# Review of Regex Symbols

The ? matches zero or one of the preceding group.

The * matches zero or more of the preceding group. 

The + matches one or more of the preceding group.

The {n} matches exactly n of the preceding group. 

The {n,} matches n or more of the preceding group. 

The {,m} matches 0 to m of the preceding group. 

The {n,m} matches at least n and at most m of the preceding group. 

{n,m}? or *? or +? performs a nongreedy match of the preceding
group.

^spam means the string must begin with spam .

spam$ means the string must end with spam .

The . matches any character, except newline characters. 

\d, \w, and \s match a digit, word, or space character, respectively. 

\D, \W, and \S match anything except a digit, word, or space character, respectively. 

[abc] matches any character between the brackets (such as a , b , or c ). 

[^abc] matches any character that isn’t between the brackets. 

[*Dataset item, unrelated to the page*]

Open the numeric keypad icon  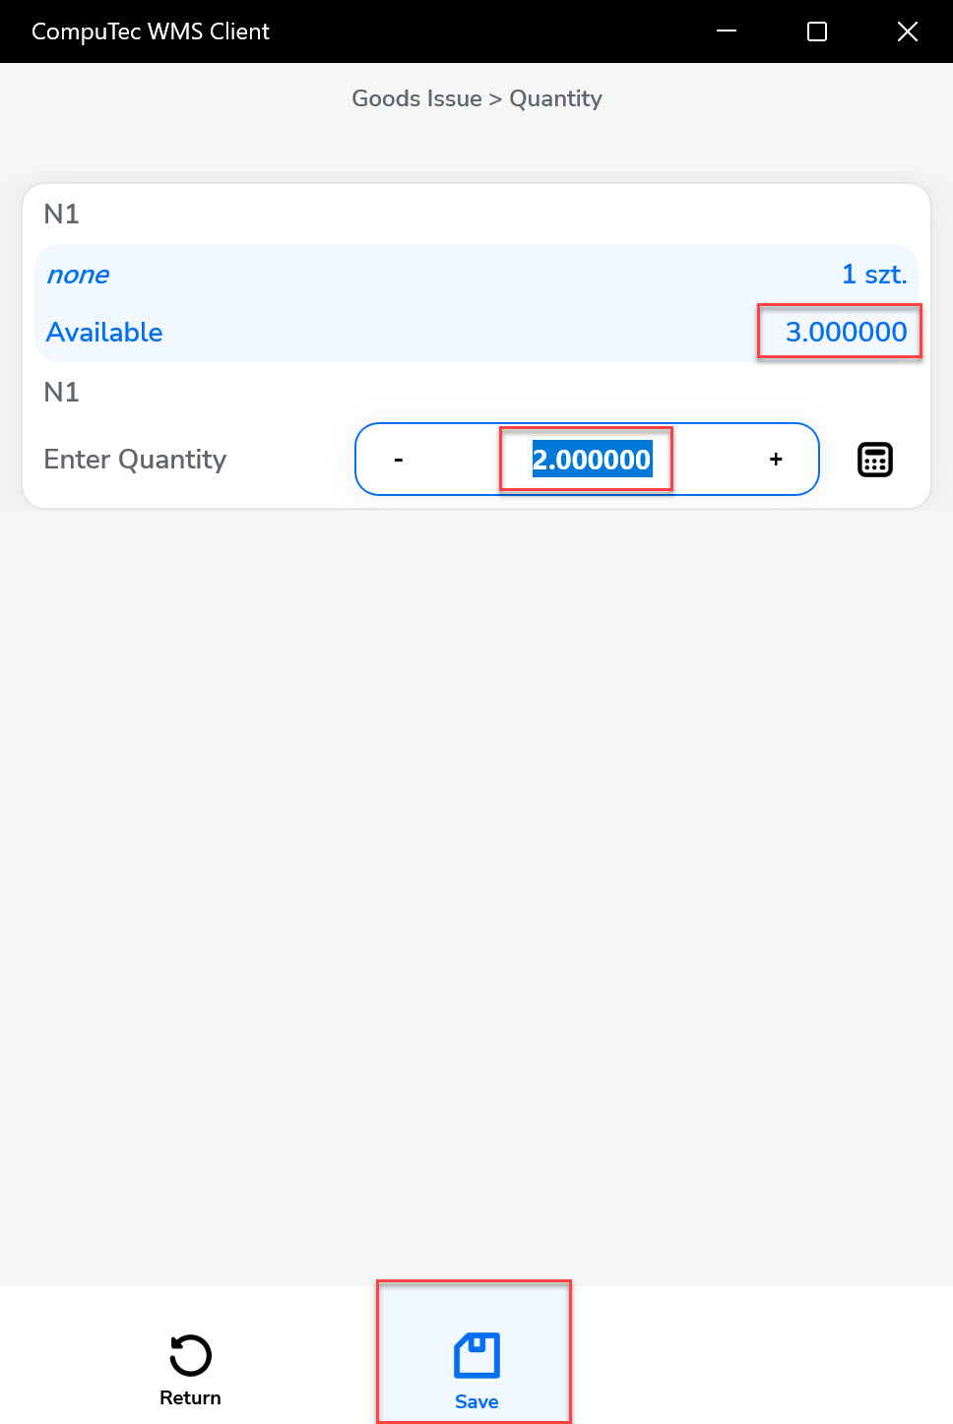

# Finding Patterns of Text Without Regular Expressions 


In [1]:
def isPhoneNumber(text):
    if len(text) != 12: # check if string is exactly 12 characters long
        return False
    for i in range(0, 3): # check if area code cinsists of only numeric characters
        if not text[i].isdecimal():
            return False
    if text[3] != '-': # check if third char is hyphen (-)
        return False
    for i in range(4, 7): # check if there's another 3 numeric char's
        if not text[i].isdecimal():
            return False
    if text[7] != '-': # check for another hyphen
        return False
    for i in range(8, 12): # check if the last 4 chars is numeric chars
        if not text[i].isdecimal():
            return False
    return True

x = '415-555-4242'
print(isPhoneNumber(x))
len(x)
x[3]



True


'-'

In [2]:
# This script takes 576 steps in total to find the phone numbers in a small string.

def isPhoneNumber(text):
    if len(text) != 12: # check if string is exactly 12 characters long
        return False
    for i in range(0, 3): # check if area code cinsists of only numeric characters
        if not text[i].isdecimal():
            return False
    if text[3] != '-': # check if third char is hyphen (-)
        return False
    for i in range(4, 7): # check if there's another 3 numeric char's
        if not text[i].isdecimal():
            return False
    if text[7] != '-': # check for another hyphen
        return False
    for i in range(8, 12): # check if the last 4 chars is numeric chars
        if not text[i].isdecimal():
            return False
    return True

message = 'Call me at 415-555-1011. 415-555-9999 is my office.'
for i in range(len(message)): 
    chunk = message[i:i + 12] # takes 12 chars and checks all steps.
    if isPhoneNumber(chunk):
        print("Phone number found : " + chunk)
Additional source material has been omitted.